Lines with the word "Choose": copy all of them from the entries below.

(Stored items)
_ _ _ _

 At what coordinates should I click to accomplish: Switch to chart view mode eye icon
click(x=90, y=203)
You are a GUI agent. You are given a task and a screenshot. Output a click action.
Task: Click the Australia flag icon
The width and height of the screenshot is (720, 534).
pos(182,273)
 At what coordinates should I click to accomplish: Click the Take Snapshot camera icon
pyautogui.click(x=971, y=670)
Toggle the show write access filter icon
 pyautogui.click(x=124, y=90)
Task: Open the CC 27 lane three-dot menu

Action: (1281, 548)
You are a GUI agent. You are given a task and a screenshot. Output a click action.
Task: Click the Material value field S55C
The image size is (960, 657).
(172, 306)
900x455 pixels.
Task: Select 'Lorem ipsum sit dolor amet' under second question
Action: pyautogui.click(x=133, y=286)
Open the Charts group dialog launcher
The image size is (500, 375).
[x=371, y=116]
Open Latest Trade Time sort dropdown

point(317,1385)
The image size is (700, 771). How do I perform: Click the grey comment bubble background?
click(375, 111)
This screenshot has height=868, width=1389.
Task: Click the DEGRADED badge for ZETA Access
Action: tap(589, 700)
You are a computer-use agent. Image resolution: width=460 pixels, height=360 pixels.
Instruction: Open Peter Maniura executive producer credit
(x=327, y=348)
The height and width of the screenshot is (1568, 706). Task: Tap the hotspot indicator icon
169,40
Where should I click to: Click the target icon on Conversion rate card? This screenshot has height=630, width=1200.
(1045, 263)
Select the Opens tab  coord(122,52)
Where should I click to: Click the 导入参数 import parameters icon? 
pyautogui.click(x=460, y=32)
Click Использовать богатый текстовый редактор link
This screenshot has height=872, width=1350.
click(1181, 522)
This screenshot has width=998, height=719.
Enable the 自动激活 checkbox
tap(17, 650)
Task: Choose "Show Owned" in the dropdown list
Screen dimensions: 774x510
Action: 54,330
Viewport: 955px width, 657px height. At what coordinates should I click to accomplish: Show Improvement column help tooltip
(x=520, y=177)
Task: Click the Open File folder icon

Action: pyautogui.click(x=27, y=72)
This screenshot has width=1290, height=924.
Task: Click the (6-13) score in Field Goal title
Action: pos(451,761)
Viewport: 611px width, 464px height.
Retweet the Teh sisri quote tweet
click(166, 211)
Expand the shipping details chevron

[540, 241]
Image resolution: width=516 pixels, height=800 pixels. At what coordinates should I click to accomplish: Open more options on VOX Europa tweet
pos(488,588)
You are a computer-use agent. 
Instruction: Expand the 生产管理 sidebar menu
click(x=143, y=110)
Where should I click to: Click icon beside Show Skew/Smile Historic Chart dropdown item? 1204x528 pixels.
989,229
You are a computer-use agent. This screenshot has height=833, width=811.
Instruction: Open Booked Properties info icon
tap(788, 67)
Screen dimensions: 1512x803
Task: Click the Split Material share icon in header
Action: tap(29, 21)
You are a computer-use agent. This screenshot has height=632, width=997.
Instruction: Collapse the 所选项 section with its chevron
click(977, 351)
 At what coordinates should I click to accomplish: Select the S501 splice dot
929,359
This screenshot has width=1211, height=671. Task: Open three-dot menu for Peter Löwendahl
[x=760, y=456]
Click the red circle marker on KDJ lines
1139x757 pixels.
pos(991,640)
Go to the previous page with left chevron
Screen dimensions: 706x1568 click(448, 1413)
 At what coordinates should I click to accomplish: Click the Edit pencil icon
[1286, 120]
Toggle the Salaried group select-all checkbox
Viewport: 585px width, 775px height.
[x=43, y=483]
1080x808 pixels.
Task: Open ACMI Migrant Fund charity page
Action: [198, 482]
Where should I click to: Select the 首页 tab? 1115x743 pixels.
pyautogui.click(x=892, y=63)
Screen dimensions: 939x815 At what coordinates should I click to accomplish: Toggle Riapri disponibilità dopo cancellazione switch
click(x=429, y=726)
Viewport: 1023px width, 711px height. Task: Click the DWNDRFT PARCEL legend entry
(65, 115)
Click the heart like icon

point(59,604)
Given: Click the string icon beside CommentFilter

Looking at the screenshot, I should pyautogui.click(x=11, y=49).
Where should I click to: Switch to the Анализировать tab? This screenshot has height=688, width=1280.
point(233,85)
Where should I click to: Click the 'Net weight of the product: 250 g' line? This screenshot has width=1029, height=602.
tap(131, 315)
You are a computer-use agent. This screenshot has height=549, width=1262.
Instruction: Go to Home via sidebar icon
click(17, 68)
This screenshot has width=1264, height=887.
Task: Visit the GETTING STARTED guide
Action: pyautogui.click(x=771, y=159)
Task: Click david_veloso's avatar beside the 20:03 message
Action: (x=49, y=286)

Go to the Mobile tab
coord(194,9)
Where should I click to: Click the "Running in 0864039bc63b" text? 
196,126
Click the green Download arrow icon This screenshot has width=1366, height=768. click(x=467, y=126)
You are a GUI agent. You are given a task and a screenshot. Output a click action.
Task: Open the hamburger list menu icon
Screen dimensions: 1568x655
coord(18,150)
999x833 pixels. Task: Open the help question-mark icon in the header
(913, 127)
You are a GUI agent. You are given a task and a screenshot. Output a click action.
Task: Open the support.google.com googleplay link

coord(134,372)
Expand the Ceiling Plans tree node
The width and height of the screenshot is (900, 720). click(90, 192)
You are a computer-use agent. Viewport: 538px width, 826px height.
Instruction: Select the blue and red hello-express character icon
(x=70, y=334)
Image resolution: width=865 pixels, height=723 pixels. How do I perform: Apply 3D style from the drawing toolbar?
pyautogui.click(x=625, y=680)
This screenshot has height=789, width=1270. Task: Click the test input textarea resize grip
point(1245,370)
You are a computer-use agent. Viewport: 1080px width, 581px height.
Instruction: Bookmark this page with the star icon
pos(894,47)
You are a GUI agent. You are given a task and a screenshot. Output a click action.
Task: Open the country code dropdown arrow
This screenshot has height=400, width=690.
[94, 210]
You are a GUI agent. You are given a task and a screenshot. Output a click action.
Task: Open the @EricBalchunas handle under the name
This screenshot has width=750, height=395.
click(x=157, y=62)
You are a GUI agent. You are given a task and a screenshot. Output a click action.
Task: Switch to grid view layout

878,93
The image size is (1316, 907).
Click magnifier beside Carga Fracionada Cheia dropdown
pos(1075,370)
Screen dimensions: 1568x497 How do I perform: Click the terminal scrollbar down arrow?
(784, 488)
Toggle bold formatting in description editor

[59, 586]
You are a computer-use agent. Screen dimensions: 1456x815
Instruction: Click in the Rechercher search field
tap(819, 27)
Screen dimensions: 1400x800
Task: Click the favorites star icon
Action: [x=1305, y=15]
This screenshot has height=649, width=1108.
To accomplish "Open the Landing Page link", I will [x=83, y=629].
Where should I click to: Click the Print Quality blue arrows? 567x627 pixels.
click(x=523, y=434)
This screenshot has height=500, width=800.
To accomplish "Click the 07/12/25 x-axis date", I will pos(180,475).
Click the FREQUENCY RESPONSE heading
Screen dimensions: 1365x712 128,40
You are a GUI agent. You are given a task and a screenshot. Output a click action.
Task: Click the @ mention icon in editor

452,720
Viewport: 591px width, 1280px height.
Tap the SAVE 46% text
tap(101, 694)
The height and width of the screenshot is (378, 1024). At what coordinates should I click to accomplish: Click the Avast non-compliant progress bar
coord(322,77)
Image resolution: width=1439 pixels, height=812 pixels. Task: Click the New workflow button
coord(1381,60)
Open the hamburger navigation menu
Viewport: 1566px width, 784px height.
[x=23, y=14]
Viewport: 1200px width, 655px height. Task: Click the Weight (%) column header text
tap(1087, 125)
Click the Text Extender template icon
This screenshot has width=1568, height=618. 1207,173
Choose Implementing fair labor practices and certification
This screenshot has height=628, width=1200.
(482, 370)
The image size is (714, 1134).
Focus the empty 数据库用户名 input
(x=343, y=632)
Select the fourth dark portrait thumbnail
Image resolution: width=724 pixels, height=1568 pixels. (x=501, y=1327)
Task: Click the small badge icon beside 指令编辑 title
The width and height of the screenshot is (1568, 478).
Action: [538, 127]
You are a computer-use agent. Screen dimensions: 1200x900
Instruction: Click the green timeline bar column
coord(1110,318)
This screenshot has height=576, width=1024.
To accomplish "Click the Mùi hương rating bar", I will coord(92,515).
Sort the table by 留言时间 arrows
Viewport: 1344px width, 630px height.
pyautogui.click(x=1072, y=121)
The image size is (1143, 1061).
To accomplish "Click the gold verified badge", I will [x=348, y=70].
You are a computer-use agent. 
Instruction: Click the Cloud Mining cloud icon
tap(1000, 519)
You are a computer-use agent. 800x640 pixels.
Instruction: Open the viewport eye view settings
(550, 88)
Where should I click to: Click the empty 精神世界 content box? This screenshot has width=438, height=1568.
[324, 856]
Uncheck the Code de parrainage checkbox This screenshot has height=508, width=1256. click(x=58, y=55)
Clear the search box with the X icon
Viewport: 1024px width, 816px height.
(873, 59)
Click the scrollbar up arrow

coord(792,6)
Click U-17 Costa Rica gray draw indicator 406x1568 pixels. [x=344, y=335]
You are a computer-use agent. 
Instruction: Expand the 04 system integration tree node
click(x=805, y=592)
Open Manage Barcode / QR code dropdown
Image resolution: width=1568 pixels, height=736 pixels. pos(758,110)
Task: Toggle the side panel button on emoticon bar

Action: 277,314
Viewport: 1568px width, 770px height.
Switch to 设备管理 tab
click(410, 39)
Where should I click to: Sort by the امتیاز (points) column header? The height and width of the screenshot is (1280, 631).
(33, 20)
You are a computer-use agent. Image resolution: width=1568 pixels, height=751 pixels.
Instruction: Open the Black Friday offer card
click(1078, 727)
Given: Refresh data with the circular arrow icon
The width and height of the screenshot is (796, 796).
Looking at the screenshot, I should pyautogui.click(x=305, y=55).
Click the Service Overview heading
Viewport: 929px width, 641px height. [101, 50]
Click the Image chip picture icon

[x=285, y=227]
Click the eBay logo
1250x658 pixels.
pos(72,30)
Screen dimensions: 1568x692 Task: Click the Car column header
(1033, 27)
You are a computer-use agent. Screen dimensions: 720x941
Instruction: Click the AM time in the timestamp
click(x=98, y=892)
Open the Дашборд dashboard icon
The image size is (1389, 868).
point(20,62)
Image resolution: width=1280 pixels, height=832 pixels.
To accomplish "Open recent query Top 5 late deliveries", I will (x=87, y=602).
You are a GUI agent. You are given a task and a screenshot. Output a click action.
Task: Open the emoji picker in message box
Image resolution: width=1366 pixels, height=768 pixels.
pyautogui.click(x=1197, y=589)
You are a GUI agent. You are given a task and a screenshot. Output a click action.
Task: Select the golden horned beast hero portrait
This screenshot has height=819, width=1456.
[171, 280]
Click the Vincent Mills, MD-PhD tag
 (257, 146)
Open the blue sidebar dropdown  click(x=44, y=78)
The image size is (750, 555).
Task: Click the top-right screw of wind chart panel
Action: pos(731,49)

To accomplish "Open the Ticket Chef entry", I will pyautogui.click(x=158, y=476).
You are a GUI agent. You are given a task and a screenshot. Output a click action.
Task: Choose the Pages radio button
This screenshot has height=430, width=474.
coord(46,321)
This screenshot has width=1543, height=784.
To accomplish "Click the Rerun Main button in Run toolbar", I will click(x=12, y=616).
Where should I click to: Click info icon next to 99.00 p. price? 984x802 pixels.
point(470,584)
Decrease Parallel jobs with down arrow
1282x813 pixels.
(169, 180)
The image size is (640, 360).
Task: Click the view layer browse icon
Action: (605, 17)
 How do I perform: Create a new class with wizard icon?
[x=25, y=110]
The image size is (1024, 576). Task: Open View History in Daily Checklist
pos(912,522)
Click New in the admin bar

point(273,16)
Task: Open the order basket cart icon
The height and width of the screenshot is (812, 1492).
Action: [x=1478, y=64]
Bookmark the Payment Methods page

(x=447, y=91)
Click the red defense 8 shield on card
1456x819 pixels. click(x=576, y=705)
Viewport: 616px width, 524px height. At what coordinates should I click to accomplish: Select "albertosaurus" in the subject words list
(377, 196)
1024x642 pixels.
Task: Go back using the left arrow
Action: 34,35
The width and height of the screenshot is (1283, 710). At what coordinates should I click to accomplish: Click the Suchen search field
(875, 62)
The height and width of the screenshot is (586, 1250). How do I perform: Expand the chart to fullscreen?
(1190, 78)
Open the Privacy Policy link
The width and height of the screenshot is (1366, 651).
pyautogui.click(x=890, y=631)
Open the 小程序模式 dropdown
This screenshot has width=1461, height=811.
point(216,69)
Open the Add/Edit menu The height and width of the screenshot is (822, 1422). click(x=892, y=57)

_ _ _ _

Answer for the task:
Task: Choose "Show Owned" in the dropdown list
Choose Implementing fair labor practices and certification
Task: Choose the Pages radio button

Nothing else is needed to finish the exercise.